The popular assumption that about five feet of separation between writing desks and reasonably alert invigilation virtually prevents cheating has been shown to be false. The detected cheating rate on multiple choice tests has been variously reported to be between 3% and 10%, even under test-room conditions. Due to limitations in detection, the actual cheating rate is likely to be considerably higher. Despite this, it is notable that neither statistical cheating detection, nor even certain known and very effective cheating prevention measures, are prevalent among educational institutions. Prevention measures, in order of importance, are multiple versions of tests (different orders of questions and/or answers), assigned randomized seating, and as a developing requirement, measures against electronic communication between students during tests. This widespread lack of prevention is somewhat curious because precautions against cheating on multiple choice examinations are generally far less intrusive on students than more publicized methods, like Turnitin, used to combat plagiarism.

Finally, it should be noted that copying is not the only way that some examinees and their helpers cheat. Examples of methods that may be immune to similarity analysis include using imposters to write tests, bringing in unauthorized aids, stealing and distributing answer keys, copying from examinees with perfect or nearly perfect answers, and altering responses after the test is written.

_

Postscript : Comments on bad methodology in statistical detection

It is not infrequent that instructors, when confronted by a suspected cheating situation, invent their own methodology on the spot. Usually, this consists of some simple way of using the number of wrong answers that two students have in common. It could be a count of such 'wrong matches', a proportion, run length, a ratio with other counts, or some other such index. The distribution of this index or indices is then often plotted for all pairs and the outlier status of the suspected student pair demonstrated. Probability calculations to support the case are frequently incorrect or based on over-simplified assumptions.
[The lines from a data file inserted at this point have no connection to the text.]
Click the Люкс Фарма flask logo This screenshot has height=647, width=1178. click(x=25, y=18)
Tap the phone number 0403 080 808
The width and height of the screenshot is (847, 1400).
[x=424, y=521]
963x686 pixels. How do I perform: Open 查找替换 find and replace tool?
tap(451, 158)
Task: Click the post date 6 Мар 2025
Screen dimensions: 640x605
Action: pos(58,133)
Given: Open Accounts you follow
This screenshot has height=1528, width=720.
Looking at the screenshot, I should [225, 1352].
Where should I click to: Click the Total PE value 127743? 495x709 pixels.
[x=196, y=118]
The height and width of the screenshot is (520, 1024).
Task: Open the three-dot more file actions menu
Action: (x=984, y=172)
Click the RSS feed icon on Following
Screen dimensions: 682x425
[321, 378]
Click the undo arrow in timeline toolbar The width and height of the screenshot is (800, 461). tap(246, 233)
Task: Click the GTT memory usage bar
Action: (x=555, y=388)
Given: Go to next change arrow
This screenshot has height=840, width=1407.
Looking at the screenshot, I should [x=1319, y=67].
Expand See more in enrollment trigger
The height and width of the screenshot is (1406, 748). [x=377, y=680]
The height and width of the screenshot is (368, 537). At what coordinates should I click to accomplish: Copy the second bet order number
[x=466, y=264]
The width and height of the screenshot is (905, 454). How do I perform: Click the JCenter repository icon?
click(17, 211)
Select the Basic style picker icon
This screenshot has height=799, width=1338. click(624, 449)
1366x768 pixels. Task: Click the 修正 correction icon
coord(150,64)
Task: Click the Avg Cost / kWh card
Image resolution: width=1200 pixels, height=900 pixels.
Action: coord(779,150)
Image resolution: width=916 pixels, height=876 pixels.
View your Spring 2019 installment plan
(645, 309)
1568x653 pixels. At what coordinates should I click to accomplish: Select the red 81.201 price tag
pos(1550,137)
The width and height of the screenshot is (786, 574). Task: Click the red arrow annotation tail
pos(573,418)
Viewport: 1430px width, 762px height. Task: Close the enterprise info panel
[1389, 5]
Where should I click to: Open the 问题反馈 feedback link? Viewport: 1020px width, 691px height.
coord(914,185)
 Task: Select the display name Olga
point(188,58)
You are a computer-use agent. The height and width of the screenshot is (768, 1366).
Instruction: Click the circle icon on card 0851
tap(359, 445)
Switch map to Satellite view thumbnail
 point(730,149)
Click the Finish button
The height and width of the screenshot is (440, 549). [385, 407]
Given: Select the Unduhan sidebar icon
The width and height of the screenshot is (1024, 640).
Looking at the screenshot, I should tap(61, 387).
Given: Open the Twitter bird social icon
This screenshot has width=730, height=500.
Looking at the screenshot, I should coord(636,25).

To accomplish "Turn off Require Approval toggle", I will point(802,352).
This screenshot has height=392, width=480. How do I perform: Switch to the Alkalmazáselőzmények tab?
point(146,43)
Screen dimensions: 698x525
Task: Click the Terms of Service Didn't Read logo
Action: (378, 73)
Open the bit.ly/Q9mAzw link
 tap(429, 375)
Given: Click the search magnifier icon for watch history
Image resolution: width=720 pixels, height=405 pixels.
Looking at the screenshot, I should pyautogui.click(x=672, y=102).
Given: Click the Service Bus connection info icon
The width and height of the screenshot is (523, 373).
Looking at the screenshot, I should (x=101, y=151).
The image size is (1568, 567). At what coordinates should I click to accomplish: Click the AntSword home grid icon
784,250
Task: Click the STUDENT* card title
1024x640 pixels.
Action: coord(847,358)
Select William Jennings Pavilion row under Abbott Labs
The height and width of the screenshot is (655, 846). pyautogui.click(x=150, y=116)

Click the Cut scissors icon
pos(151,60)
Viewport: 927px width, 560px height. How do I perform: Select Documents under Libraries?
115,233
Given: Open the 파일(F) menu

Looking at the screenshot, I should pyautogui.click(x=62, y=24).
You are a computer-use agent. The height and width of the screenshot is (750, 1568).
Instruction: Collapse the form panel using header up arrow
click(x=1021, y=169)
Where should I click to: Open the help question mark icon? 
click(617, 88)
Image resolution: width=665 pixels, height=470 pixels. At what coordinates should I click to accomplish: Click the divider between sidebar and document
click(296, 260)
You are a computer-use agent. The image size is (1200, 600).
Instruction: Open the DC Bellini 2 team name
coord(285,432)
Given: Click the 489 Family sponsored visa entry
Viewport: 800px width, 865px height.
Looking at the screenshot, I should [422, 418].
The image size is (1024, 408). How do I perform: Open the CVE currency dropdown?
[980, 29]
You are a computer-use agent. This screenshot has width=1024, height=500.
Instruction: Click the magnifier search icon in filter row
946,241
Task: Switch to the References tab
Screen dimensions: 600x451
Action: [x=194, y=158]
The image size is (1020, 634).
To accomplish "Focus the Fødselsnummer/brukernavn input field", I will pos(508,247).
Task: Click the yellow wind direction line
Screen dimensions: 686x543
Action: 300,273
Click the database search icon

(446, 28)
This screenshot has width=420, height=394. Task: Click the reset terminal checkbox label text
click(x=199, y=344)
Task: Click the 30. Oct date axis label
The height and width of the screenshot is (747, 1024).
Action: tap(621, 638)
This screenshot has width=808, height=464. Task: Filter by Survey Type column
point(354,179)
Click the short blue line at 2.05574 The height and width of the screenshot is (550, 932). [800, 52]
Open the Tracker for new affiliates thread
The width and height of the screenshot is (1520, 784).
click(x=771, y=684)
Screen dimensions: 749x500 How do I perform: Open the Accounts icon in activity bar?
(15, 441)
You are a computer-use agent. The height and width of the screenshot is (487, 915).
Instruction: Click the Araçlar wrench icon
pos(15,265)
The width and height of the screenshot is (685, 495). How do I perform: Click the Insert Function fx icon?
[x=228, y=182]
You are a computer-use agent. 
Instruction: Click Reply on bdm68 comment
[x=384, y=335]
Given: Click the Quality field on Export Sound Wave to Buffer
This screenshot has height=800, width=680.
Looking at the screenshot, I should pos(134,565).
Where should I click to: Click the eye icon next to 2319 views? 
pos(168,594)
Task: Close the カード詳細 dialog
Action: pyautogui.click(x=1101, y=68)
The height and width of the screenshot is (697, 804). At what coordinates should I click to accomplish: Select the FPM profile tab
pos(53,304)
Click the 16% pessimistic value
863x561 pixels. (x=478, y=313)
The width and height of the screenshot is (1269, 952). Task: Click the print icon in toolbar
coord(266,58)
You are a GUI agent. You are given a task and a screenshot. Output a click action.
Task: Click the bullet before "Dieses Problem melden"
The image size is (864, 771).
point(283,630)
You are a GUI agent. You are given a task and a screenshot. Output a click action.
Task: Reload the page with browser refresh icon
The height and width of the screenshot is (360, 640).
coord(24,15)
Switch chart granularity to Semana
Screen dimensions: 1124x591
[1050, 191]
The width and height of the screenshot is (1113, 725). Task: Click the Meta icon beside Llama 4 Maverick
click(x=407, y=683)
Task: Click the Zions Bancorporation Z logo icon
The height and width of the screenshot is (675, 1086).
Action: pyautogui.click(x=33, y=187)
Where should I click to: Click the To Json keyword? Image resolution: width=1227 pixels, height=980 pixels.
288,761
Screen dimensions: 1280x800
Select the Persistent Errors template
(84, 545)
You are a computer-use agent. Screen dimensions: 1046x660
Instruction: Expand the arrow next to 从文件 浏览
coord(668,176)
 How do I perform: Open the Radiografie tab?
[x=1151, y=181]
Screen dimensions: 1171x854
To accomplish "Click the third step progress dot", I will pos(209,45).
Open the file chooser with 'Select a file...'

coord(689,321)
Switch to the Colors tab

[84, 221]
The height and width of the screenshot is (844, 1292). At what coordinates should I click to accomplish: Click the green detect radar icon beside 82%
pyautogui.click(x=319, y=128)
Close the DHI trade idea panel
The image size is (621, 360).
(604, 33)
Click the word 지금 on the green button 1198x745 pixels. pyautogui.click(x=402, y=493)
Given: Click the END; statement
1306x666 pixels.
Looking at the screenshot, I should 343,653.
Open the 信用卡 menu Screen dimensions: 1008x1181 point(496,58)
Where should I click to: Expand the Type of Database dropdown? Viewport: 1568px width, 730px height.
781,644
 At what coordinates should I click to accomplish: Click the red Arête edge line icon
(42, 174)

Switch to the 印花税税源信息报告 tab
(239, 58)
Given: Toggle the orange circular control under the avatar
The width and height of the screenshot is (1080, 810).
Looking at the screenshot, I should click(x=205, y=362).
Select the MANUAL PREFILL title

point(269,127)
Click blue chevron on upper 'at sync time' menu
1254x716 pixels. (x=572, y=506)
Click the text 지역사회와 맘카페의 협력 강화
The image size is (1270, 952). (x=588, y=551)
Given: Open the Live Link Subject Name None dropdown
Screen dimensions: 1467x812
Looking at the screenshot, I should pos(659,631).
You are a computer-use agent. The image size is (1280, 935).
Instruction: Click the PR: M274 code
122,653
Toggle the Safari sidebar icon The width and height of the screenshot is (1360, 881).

Many such indices, or measures, have been tried and are frequently rediscovered. Unfortunately, while these measures are intuitively appealing and usually appear to confirm blatant cheating, they can easily produce many false positives and lead to dangerous misuse of statistical detection. One reason for this is that the number of matches can depend on the overall ability of the student pair (their marks), the number of choices on each question, as well as on the difficulty of questions and the popularity of particular wrong answers to each question. Indices without a sound theoretical basis do not incorporate such considerations properly and can be 'fooled'.

For example, a rather bad simple index is the percent of errors in common that match. Another bad methodology is to plot the number of matches on answers against the longest matching string of answers and to look for outliers. Obviously, an honest pair of 'brilliant' students with perfect scores would have the highest number of matches and the longest string of matching answers. This indicates that student ability will confound the interpretation of outliers. Other factors mentioned above also confound such simple methodologies.

It is often not understood that class size influences what is unusual when indexes are calculated for all pairs. It is also not understood that the threshold of excessive similarity must be higher when the pair is selected by scanning all possible pairs than when it is selected by a triggering event such as a report of suspicious behavior.

These factors severely limit the reliability and validity of simple indices either as evidence of academic dishonesty or as a method of estimating the extent of cheating.